The National Comprehensive Cancer Network guidelines recommend both medical and non-medical treatment approaches for MBO.[1] Since MBO is a complex palliative care problem, diverse strategies must be employed according to the patient's physical condition and preferences.
Although surgical treatment can be a beneficial option, it poses the risk of high morbidity and substantial hospitalization relative to the patient's remaining survival time.[2] Furthermore, surgical treatments are not generally indicated for patients in a poor general condition.

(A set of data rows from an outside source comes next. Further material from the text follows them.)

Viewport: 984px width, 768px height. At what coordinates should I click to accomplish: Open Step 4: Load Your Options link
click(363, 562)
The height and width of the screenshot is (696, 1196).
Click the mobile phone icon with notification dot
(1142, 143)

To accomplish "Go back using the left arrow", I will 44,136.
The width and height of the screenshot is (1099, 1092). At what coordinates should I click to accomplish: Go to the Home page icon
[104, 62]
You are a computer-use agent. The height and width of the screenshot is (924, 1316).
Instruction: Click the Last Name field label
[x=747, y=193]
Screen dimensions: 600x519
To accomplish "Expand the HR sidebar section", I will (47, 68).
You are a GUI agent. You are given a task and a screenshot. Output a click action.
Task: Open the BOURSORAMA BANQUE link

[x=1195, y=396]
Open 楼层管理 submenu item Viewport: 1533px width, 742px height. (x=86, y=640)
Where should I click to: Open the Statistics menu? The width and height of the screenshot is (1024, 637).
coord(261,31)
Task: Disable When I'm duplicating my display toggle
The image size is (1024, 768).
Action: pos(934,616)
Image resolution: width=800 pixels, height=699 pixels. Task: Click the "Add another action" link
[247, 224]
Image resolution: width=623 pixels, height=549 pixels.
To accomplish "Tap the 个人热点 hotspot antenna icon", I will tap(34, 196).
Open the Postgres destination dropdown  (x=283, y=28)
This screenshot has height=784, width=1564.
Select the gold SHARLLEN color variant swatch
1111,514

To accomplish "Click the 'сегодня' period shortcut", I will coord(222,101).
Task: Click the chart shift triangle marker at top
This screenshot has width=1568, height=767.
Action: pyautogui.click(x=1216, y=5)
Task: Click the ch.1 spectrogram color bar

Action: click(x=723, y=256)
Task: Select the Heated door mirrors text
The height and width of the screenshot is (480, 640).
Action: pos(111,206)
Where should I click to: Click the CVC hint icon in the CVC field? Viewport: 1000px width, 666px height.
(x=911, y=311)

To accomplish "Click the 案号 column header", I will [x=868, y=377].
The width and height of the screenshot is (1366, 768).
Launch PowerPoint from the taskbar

Peritoneal carcinomatosis involving the colostomy site is rare but may cause MBO.[3] The colostomy site would be favorable to manage with interventional radiology (IR) techniques given the superficial location, allowing for ease of approach. The use of self-expanding metallic stents (SEMS) has been reported as an IR treatment for colostomy obstruction[4] [5]; however, the technique has not been fully established to prevent inadvertent removal due to peristalsis. Foley catheter insertion through colostomy has been reported for temporary intestinal decompression[6] and has been used in daily clinical practice. Given the requirement of a large diameter for effective drainage of feces, the use of a gastrostomy tube with anti-dislodgement mechanisms, such as a button gastrostomy tube, may be suitable.
We aimed to retrospectively evaluate the feasibility, safety, and efficacy of the placement of a button gastrostomy tube as a decompression tube in colostomy obstruction due to peritoneal carcinomatosis.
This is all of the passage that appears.